Turn the lines into a Markdown table with the columns "Row" and "Line", starting with the line that contains "Скачать ZIP архив Build 8111602 (804, 1077)" and going on through the line that contains "открытый мир (1209, 504)". Leave out any blank lines.

▶ Supplied data:
════════

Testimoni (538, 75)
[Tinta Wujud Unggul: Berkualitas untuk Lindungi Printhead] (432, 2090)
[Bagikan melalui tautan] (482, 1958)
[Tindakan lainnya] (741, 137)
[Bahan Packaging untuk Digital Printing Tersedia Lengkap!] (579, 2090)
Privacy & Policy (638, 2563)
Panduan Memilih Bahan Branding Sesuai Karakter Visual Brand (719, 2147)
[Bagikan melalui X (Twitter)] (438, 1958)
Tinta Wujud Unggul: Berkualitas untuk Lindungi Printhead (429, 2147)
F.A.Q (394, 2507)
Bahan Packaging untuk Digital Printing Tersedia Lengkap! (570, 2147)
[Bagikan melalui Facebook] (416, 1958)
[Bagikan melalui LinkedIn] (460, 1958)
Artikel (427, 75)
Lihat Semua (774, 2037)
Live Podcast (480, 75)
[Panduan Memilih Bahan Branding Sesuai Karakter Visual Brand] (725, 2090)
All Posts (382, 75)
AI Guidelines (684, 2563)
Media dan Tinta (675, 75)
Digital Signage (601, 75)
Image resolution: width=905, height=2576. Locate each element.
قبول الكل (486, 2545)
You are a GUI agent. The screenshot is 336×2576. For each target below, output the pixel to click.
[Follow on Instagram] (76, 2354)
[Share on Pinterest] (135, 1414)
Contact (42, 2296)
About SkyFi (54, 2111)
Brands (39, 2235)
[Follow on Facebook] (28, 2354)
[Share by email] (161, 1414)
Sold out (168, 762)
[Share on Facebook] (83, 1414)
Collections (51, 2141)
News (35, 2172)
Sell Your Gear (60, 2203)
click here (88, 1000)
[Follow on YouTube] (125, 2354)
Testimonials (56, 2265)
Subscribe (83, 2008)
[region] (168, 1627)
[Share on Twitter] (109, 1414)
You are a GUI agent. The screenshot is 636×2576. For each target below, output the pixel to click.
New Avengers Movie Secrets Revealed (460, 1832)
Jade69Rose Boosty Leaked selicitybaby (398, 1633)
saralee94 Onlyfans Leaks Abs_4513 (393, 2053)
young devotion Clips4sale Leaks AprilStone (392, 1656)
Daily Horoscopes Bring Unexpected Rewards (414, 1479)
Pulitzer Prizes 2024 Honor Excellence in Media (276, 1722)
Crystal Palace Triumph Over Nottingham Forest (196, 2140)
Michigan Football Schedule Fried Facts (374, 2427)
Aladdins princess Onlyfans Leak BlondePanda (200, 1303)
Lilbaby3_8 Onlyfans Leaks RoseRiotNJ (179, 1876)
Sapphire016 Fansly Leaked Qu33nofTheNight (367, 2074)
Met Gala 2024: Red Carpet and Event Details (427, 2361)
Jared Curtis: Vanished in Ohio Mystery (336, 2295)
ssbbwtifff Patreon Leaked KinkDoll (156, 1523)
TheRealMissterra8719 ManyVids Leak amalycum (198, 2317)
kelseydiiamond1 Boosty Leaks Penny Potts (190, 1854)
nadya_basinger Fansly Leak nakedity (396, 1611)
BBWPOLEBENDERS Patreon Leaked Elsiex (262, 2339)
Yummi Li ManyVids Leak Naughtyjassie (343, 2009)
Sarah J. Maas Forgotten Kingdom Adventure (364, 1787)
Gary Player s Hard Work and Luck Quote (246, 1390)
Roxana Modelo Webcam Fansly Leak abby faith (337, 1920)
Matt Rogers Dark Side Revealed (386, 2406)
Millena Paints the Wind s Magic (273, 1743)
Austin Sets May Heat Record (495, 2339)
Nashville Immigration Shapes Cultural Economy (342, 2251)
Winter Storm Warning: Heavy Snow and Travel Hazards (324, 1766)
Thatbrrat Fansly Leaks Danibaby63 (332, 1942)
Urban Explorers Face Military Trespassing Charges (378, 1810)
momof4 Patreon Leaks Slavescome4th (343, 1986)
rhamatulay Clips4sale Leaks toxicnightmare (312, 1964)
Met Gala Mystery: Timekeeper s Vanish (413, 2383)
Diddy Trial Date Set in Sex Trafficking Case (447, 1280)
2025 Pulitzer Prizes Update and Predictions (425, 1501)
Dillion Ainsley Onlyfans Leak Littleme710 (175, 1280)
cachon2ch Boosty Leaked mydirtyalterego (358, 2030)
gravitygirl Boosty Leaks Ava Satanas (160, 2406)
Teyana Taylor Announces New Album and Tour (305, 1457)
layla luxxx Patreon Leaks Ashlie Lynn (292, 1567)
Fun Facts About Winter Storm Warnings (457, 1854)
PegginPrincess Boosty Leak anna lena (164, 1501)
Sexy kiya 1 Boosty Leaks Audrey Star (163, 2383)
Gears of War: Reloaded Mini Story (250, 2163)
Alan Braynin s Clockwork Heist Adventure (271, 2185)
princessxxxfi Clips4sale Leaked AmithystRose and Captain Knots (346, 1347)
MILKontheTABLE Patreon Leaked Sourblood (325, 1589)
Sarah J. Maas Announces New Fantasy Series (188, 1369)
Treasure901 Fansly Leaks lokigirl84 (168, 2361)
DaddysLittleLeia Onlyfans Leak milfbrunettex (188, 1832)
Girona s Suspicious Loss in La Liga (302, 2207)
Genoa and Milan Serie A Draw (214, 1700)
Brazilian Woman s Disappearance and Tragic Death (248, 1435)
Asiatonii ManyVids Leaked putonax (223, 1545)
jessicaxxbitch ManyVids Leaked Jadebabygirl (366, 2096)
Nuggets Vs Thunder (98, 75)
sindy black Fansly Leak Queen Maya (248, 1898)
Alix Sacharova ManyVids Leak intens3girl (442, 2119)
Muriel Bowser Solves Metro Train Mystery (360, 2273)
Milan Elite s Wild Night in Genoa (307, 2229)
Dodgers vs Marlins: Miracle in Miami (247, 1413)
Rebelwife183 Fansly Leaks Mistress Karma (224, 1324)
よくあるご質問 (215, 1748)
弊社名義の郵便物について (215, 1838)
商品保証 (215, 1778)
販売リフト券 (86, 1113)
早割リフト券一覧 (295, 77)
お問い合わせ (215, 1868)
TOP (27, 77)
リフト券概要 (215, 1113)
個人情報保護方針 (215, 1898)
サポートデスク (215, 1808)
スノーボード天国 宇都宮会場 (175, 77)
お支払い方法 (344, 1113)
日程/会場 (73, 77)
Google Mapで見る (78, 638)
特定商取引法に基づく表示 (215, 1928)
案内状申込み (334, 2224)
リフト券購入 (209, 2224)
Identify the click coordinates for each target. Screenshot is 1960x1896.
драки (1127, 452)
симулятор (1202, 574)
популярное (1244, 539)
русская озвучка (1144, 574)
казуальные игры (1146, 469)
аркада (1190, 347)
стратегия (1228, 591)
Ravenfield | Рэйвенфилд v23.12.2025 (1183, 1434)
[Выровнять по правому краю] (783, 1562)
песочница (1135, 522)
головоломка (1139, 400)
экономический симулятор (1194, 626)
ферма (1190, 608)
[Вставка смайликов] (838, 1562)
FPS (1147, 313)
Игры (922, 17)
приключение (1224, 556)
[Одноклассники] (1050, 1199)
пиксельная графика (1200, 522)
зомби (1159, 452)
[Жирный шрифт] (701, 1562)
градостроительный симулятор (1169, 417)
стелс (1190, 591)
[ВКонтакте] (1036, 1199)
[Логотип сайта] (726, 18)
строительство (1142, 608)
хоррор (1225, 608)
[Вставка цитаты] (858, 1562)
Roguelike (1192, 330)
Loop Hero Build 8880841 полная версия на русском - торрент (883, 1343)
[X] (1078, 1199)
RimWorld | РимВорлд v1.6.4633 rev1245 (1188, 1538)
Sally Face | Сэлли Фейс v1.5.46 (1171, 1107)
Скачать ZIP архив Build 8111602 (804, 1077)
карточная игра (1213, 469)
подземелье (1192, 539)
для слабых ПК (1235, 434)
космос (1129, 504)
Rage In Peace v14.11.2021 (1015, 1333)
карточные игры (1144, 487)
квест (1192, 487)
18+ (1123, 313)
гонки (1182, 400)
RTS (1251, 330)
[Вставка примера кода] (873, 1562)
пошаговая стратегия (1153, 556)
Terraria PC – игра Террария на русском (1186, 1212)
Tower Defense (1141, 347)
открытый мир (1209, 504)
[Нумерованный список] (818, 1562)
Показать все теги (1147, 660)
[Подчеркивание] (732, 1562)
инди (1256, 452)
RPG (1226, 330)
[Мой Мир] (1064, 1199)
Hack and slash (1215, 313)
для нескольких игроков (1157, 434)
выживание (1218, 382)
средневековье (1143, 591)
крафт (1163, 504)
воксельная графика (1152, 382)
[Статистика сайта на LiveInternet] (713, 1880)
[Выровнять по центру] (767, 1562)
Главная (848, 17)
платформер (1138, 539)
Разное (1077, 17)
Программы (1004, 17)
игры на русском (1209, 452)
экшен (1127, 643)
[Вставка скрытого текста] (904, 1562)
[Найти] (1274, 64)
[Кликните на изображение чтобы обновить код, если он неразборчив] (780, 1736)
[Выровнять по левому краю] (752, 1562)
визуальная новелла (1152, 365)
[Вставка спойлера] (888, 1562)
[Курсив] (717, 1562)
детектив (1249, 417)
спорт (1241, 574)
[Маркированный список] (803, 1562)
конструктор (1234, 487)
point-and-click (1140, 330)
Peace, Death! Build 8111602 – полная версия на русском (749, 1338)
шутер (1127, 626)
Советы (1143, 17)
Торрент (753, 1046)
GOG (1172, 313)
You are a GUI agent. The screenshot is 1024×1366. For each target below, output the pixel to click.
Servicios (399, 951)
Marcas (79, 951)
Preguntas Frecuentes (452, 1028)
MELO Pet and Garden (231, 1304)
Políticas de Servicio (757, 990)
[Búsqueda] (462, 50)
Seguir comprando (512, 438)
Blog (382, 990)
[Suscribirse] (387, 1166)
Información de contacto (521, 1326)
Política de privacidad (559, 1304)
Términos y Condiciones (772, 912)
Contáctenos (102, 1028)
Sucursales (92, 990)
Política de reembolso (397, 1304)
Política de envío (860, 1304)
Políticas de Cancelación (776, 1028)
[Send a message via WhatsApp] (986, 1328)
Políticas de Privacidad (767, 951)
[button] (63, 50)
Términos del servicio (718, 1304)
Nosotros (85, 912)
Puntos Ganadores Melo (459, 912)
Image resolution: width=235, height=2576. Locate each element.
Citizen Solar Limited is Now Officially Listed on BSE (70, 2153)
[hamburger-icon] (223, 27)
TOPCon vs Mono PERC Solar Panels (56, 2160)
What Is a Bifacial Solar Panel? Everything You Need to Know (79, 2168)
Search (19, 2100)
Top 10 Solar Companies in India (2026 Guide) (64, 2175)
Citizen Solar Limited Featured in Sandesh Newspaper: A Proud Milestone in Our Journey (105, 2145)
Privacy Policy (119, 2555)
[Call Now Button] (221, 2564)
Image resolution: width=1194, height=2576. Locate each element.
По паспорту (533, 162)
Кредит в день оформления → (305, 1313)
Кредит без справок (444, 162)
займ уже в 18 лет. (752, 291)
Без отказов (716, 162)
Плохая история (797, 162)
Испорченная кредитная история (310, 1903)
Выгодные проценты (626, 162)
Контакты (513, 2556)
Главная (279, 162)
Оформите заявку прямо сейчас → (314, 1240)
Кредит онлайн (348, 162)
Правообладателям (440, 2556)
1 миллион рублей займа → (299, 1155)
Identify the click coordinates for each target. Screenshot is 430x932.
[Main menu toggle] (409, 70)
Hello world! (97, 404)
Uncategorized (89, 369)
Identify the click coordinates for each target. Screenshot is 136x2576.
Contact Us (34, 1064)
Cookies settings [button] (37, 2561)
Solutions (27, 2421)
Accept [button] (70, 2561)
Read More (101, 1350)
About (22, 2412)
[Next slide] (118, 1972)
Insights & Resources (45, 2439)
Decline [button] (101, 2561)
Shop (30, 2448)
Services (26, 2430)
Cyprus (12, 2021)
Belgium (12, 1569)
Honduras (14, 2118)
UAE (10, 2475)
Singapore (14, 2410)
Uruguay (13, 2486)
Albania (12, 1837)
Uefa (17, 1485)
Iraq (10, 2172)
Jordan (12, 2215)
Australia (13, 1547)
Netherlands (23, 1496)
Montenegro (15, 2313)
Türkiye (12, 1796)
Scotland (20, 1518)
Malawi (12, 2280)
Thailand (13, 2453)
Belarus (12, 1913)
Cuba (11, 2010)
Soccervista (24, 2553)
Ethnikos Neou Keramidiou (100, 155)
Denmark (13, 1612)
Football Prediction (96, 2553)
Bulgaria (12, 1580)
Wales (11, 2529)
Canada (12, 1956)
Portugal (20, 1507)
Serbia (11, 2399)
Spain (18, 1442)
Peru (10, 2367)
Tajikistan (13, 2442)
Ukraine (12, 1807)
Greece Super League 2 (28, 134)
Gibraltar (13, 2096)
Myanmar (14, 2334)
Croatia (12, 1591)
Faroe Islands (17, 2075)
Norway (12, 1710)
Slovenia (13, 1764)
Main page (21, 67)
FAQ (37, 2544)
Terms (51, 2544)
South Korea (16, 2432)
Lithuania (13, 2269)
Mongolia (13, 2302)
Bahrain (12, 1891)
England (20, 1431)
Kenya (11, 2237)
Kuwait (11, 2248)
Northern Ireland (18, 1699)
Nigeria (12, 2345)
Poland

════════

▶ Answer for this exercise:
| Row | Line |
|---|---|
| 1 | Скачать ZIP архив Build 8111602 (804, 1077) |
| 2 | карточная игра (1213, 469) |
| 3 | подземелье (1192, 539) |
| 4 | для слабых ПК (1235, 434) |
| 5 | космос (1129, 504) |
| 6 | Rage In Peace v14.11.2021 (1015, 1333) |
| 7 | карточные игры (1144, 487) |
| 8 | квест (1192, 487) |
| 9 | 18+ (1123, 313) |
| 10 | гонки (1182, 400) |
| 11 | RTS (1251, 330) |
| 12 | [Вставка примера кода] (873, 1562) |
| 13 | пошаговая стратегия (1153, 556) |
| 14 | Terraria PC – игра Террария на русском (1186, 1212) |
| 15 | Tower Defense (1141, 347) |
| 16 | открытый мир (1209, 504) |